### Liste des tâches
(1) Répondez à ces questions sur l'article consacré à la Place de l'Europe à Gorée, une réponse par ligne :
(a) En quelle année la Place de l'Europe a-t-elle été érigée ?
(b) Quel a été le coût approximatif de sa réhabilitation ?
(c) Avec qui l'Union européenne a-t-elle cofinancé ces travaux ?
(2) D'après l'article sur la Place de l'Europe à Gorée, pourquoi les contraintes de la rénovation furent-elles nombreuses ? Répondez en une à trois phrases.
(3) Prolongez l'article sur la Place de l'Europe à Gorée après sa dernière phrase.

### Texte source
————————

Inauguration de la «Place de l’Europe» : Gorée assume son histoire européenne

Patrimoine mondial de l’humanité, Gorée a aussi, il ne faut pas l’oublier, un passé européen. Une histoire qu’assument totalement les autorités de l’île, en étrennant la « Place de l’Europe » rénovée grâce à l’appui financier de l’Union européenne.

Dans le cadre de la célébration de l’année européenne du patrimoine culturel, le chef de la délégation de l’Union européenne (Ue) au Sénégal, Joaquin Gonzalez-Ducay, a procédé, ce 9 mai, avec les autorités municipales et le ministère de la Culture, à l’inauguration de la nouvelle « Place de l’Europe » à Gorée. Erigée en 2003, lors de la visite de Romano Prodi, alors président de la Commission de l’Ue, l’endroit était depuis lors dans un état de délabrement total. En contribuant à sa réhabilitation, pour un coût d’environ 150 millions de FCfa, cofinancé avec l’Etat du Sénégal et la commune de Gorée, l’Ue a voulu contribuer au renforcement de l’attractivité de l’île, en tant que haut lieu de culture et du tourisme. « Nous avons voulu lui donner un peu plus de brillance et accroître son attrait touristique », explique le chef de la délégation de l’Ue au Sénégal. Cependant, comme le révèle le maire de Gorée, les contraintes furent nombreuses. L’inscription au Patrimoine mondial de l’humanité exige de préserver l’authenticité du site. Il fallait donc « éviter d’être figé, tout en se tournant vers l’avenir », note Me Senghor.

————————

### Section des données
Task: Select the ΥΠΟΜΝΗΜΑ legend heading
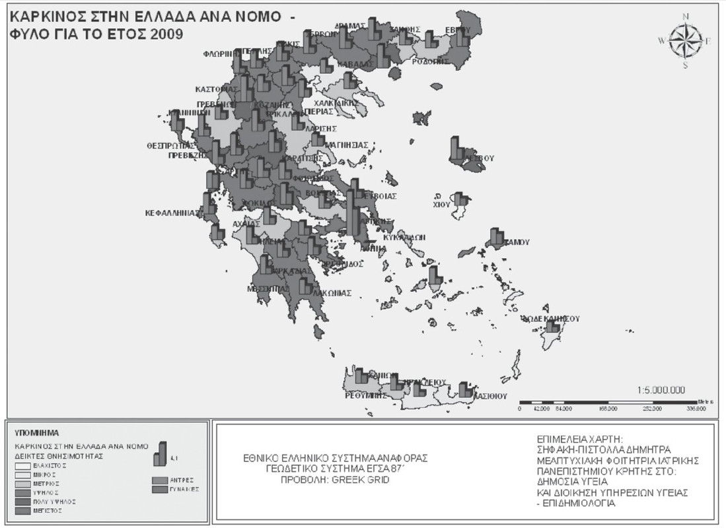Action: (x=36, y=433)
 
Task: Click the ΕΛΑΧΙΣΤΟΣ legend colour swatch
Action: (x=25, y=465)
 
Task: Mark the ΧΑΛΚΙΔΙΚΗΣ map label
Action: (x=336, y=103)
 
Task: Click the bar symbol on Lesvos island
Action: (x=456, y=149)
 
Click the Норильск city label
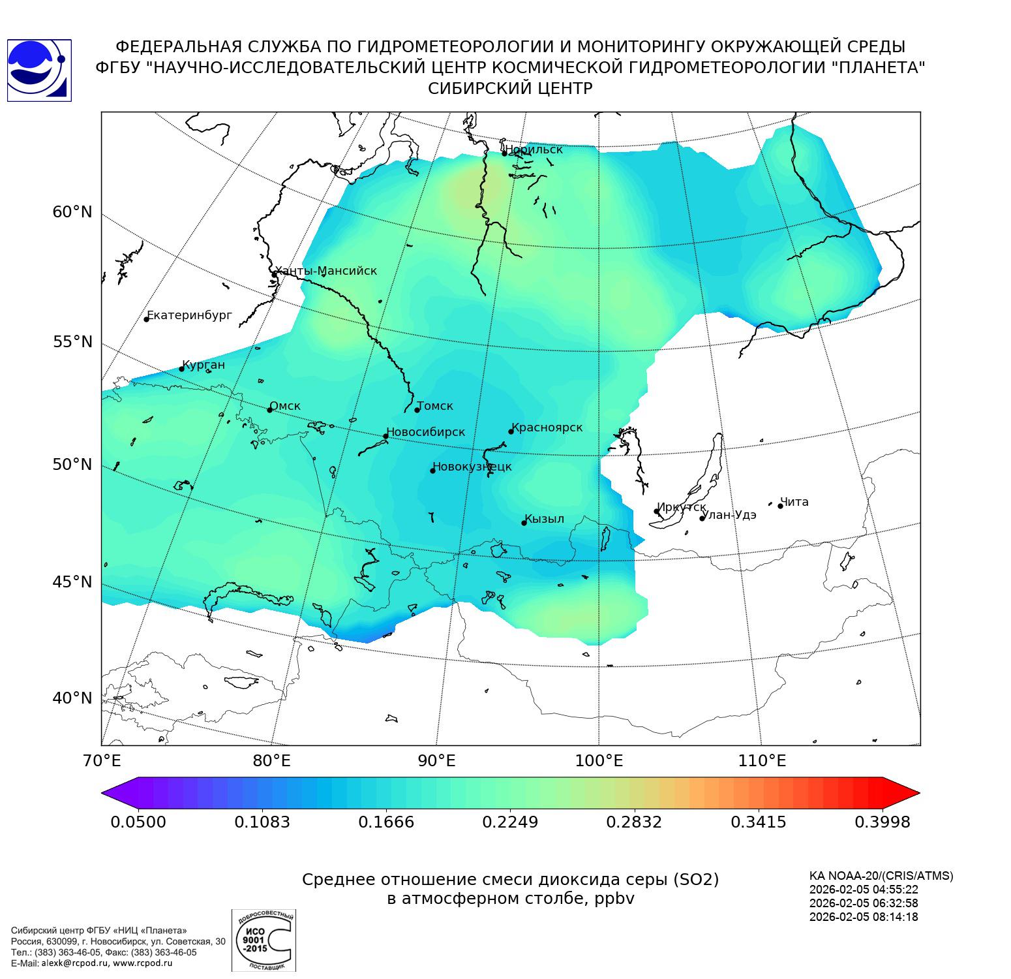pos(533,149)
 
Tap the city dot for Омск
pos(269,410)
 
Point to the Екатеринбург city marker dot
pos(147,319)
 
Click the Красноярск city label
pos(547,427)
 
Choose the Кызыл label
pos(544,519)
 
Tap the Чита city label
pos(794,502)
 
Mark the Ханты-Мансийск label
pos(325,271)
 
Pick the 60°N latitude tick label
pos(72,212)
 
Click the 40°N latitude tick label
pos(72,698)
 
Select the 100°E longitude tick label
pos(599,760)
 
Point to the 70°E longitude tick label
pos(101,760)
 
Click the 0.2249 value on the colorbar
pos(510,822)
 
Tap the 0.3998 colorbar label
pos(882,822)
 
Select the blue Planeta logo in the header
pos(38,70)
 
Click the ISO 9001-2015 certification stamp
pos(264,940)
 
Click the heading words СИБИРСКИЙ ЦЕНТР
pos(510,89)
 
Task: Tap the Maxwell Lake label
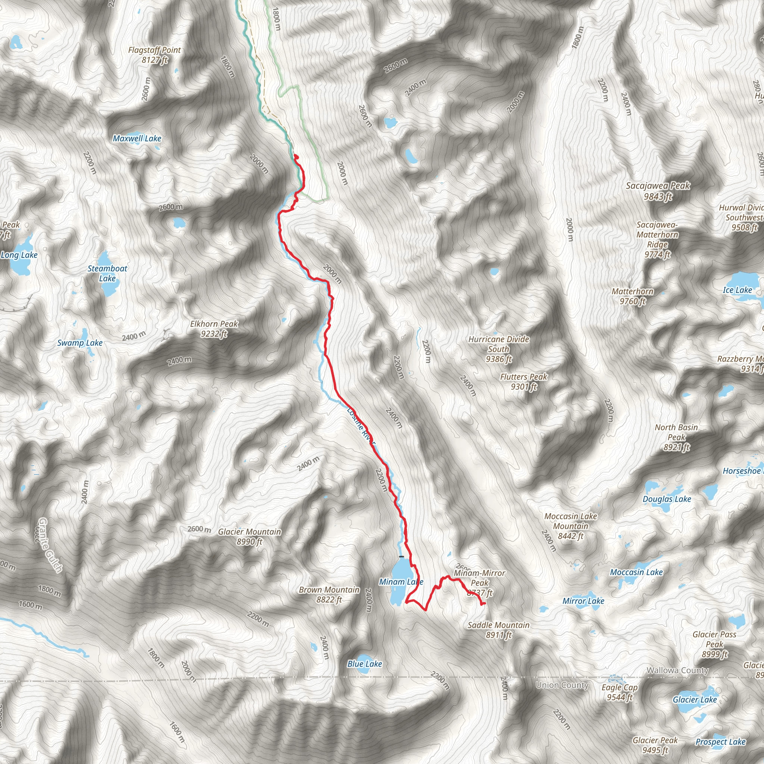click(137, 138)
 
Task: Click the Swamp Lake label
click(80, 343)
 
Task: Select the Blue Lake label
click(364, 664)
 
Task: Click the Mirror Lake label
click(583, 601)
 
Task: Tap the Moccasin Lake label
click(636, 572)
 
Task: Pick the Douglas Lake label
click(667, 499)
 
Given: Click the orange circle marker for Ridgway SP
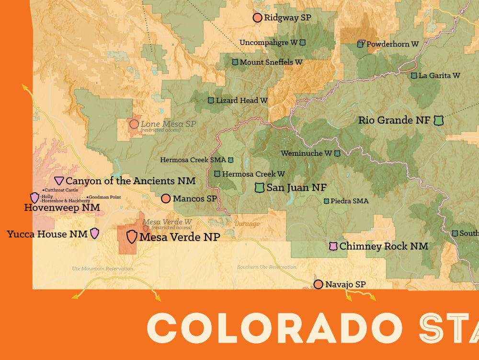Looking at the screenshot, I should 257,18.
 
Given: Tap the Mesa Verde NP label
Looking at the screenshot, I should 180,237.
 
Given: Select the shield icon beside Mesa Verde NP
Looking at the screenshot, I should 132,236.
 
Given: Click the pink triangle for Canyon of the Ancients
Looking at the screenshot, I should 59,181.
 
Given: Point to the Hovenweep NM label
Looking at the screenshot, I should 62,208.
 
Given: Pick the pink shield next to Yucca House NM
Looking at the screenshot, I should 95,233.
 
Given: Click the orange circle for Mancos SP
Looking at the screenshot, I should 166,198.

————————

### Réponses dans l'ordre
(1)
(a) En 2003, lors de la visite de Romano Prodi.
(b) Environ 150 millions de FCfa.
(c) Avec l'État du Sénégal et la commune de Gorée.

(2) L'inscription de Gorée au Patrimoine mondial de l'humanité oblige à préserver l'authenticité du site. Il fallait donc, selon le maire, « éviter d'être figé, tout en se tournant vers l'avenir ».

(3)
Selon lui, les sites classés Patrimoine mondial ont besoin d’être aidés pour apporter une valeur ajoutée moderne. Les fouilles, effectuées avec beaucoup de précautions, ont permis d’exhumer quelques vestiges comme cette pièce d’artillerie désormais conservée au musée de l’île. « Un patrimoine ne doit pas être figé, il doit être dynamique. C’est pourquoi, il était important que les travaux de restauration soient faits en rapport avec le ministère de la Culture, le gardien du patrimoine », souligne Birane Niang, secrétaire général du ministère de la Culture.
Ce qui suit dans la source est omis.